# Hi there



## Ron Verboom (Mar 8, 2014)

I'm Ron Verboom, live in the Netherlands and as a hobby i'm composing my own music. I first started out with dance/trance and downtempo stuf but lately i'm concentrating more and more on cinematic/orchestral pieces, you can put so much more emotion in this kind of music imo. Influences for my orchestral pieces are Hans Zimmer, Ennio Morricone and Steven Price to name a few. Great to be here, looks like a cool forum, a lot of useful info to use for learning new tricks and getting better.

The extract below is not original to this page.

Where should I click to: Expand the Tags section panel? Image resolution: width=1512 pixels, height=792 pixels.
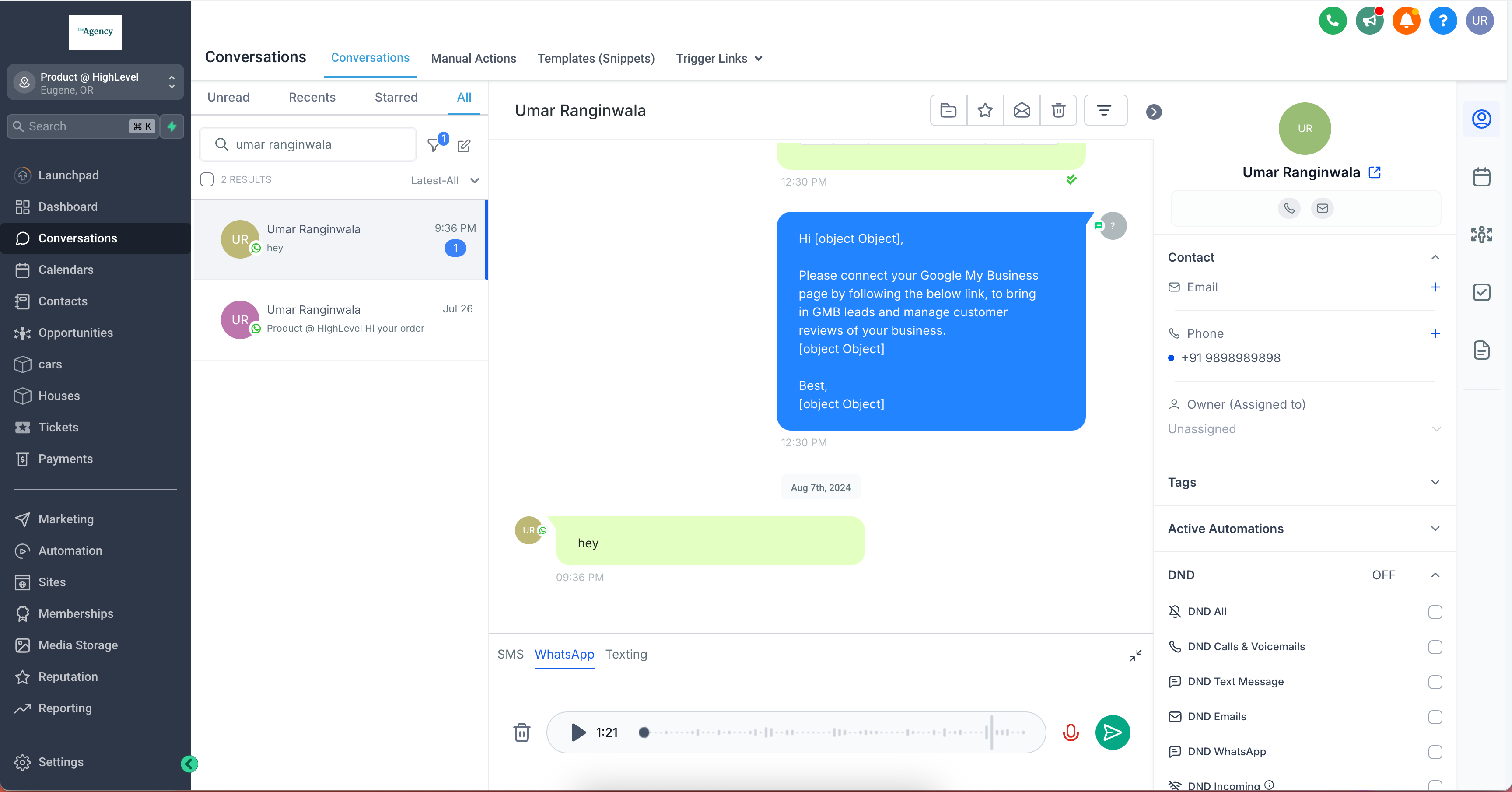1435,482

Here you can listen to my latest orchestral work:

http://soundcloud.com/romiexp/sets/the-lonely-sea/

I hope you like what you hear

Greetings,

-Ron


----------



## Jaap (Mar 9, 2014)

Welcome Ron!

I haven't got time yet to listen to your piece, but it is bookmarked. Always nice to see a fellow Dutchie on the forums here


----------



## Matthijs van Wissen (Mar 9, 2014)

Welkom!


----------



## Ron Verboom (Mar 10, 2014)

Thx for the warm welcome, great to be here, already found some great info about cool choir and string packages. Great site!


----------



## JSmit (Mar 10, 2014)

Welkom :D


----------



## PJMorgan (Mar 10, 2014)

Hillo and Welcome


----------



## bryla (Mar 11, 2014)

Welcome Ron!

Great to see so many Dutch composers


----------



## SymphonicSamples (Mar 11, 2014)

Hey Ron , welcome to V.I . I just listened through your pieces , I really enjoyed the atmosphere in the tracks . Some lovely work in there o-[][]-o


----------



## Ron Verboom (Mar 11, 2014)

Thanks again and SymphonicSamples, thx for the listen, it means a lot to me when people say they like my stuf

And yes, let the Dutchmen rule


-Ron


----------



## g_randybrown (Mar 15, 2014)

_it means a lot to me when people say they like my stuf_

I like your stuf...very nice!
Good luck,
Randy


----------



## Ron Verboom (Mar 18, 2014)

Thx Randy


----------